Letter to Laura Kipnis.
Dear Ms. Kipnis,
I have been reading and greatly enjoying your book Against Love. I was especially reveling in the discreet wickedness of agreeing with the delightfully acerbic proclamations on the dullness of marriage while sharing a subway seat with my own blissfully unaware husband. What stopped me short this afternoon, near the end of the book, was this little phrase, first uttered on page 194 and spilling over onto 195:
“Let’s not even get into American fatness!”
Since we do not, as you say, get into it, I can only assume your thoughts on the subject. I imagine they go something like this: due to some form of alienation, probably work-related as well as relational, Americans are driven to seek pleasure by stuffing their faces (more than other nationalities), elegantly explaining the trend toward American girthiness.
If this is indeed your line of thinking (though much simplified by my translation, I’m sure) I would like to warn you, as a friendly adviser, of making such bald assertions. It seems to me that overconsumption is not simply an American problem, first, and second: overconsumption of food is not the sole coil of the fat.
It seems that when I go to fast food places, there are invariably more thin than fat people eagerly crowding the counter, renaming the days of the week by the sandwich on sale. Grocery stores in rich, primarily white (and slender) neighbourhoods are roughly five times larger than the store in my poor, primarily Mediterranean (and stout) neighbourhood, with an array of food (not all low-fat, low-cal, low-carb, mind you) that would astound the waddling contessas who I see buying cabbage, parsley, and potatoes at No Frills.
What I would like to enunciate to you in no uncertain terms is this: fat people, as a whole, are no more guilty of overconsumption than thin people. Fat people are simply unlucky enough to have the biological predisposition of publicly displaying any indiscretions (sometimes displaying even in the absence of indiscretion), whereas thin people get off scot-free, regardless of their habits. Did you ever see a stranger scrutinize the contents of a slender person’s grocery cart?

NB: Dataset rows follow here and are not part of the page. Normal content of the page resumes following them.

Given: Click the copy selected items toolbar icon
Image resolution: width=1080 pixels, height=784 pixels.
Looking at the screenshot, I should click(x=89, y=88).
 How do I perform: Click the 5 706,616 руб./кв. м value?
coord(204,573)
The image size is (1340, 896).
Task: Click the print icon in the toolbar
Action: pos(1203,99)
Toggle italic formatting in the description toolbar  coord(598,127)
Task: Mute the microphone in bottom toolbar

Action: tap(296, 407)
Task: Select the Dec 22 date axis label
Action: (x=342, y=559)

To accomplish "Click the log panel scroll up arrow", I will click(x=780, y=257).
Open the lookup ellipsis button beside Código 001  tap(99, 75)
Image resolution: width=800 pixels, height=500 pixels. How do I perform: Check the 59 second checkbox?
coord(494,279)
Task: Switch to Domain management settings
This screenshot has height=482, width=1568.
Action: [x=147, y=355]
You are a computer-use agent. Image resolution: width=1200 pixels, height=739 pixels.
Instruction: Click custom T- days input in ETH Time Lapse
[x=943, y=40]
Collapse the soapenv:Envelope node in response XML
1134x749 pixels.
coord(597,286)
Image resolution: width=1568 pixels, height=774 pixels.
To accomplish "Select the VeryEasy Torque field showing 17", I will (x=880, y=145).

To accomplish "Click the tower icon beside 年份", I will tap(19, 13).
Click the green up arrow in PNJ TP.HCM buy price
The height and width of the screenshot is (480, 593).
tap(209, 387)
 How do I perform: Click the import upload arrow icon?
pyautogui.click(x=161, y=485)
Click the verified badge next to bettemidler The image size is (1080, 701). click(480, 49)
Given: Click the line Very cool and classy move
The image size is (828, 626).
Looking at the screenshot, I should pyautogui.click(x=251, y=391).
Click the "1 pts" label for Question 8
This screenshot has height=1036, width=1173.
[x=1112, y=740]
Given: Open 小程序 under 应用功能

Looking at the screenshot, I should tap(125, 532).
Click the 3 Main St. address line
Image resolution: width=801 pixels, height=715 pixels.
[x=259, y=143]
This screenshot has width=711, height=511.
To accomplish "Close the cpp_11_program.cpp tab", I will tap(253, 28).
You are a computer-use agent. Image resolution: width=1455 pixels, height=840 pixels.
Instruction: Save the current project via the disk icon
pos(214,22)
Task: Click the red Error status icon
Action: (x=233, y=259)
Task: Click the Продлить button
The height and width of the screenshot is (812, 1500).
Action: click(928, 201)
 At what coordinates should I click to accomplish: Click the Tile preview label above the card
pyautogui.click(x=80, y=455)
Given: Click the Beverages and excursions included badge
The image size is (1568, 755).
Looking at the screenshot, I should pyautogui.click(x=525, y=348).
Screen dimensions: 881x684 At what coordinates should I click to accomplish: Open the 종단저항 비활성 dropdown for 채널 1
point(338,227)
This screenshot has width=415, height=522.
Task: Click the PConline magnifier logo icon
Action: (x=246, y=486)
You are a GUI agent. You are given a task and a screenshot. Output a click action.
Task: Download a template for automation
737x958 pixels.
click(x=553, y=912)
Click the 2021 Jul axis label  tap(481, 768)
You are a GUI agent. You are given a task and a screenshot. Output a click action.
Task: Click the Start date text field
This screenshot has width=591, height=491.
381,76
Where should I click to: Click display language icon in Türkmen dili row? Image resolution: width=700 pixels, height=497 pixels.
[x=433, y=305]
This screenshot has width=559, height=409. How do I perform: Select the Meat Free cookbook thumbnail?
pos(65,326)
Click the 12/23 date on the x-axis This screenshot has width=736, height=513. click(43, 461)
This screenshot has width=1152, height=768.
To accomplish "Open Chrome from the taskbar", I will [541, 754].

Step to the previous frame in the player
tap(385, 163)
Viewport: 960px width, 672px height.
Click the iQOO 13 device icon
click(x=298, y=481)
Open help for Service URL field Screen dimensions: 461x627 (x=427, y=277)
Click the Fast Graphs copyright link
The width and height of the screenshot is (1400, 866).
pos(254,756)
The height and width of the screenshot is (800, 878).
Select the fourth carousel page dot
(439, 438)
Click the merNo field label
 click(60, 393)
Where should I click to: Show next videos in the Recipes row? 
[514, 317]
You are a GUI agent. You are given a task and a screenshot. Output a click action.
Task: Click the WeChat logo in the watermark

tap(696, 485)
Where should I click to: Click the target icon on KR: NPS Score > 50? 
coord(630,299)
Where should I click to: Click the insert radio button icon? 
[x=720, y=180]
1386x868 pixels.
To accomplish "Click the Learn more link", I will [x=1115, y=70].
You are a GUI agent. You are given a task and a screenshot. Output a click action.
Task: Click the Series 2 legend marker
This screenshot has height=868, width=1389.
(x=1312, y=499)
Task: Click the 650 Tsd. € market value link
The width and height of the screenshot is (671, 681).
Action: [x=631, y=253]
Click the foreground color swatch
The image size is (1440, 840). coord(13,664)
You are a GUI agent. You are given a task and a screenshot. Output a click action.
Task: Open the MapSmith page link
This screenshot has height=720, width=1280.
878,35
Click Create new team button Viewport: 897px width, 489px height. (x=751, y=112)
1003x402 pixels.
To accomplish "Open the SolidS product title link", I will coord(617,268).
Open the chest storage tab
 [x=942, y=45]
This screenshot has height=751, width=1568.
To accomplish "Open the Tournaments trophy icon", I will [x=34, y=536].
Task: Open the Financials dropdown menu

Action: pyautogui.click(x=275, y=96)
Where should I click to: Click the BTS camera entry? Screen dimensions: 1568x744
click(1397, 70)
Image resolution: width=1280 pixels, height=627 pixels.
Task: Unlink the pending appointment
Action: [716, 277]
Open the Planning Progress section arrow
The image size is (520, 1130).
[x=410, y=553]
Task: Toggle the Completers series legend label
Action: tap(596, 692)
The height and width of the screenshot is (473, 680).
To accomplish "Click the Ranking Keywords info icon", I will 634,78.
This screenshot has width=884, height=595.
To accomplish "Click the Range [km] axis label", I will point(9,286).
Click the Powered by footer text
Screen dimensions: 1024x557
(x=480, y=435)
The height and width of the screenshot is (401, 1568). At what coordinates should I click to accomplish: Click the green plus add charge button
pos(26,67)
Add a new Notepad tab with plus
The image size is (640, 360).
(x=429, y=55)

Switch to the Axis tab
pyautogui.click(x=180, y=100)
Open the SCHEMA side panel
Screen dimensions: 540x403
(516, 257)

I found it amusing that you included the following disclaimer, after hinting at the sinfulness of fat Americans, at the bottom of page 195: “It must be added that in raising questions about the compensatory aspects of commodity culture we must also be careful to avoid the annoying moralizing asceticism and false rectitude sometimes associated with this line of thinking. The anti-wrinkle cycle on my automatic dryer is an authentic pleasure, and shoe shopping is clearly preferable as a leisure activity to gathering around a campfire playing homemade musical instruments and singing labor anthems.” [Emphasis mine.]
I sincerely hope you extend this privilege of “avoid[ing] annoying moralizing asceticism” to the fat as well as the thin, since they may both be guilty of similar indulgences, and cannot be divided nicely into two camps (those who indulge in shoe shopping vs. those who indulge in Big Macs.) As a fat person working on a degree in nutrition who takes nutritional concepts very seriously, and who also takes seriously the marginalization of any group based on whatever characteristic has been selected to represent the evil-of-the-month (corpulence or, perhaps, religious headdress, or maybe a fondness for tattoos), I can only warn you to tread lightly in this place. The ice is thin, and fat people have the advantage of buoyancy.
I would like to thank you for your book, and compliment the amount of sheer knowledge it displays, as well as the mental complexity required to sculpt this mass of knowledge into something engaging, witty, and thought-provoking.
Yours fleshily, unapologetically,
Michelle
She later responded, but unfortunately, my email account was deleted out from under me, and all the messages with it, so I cannot post her response here. I only remember that it had something to do with her conflating fat acceptance and feederism. Agh.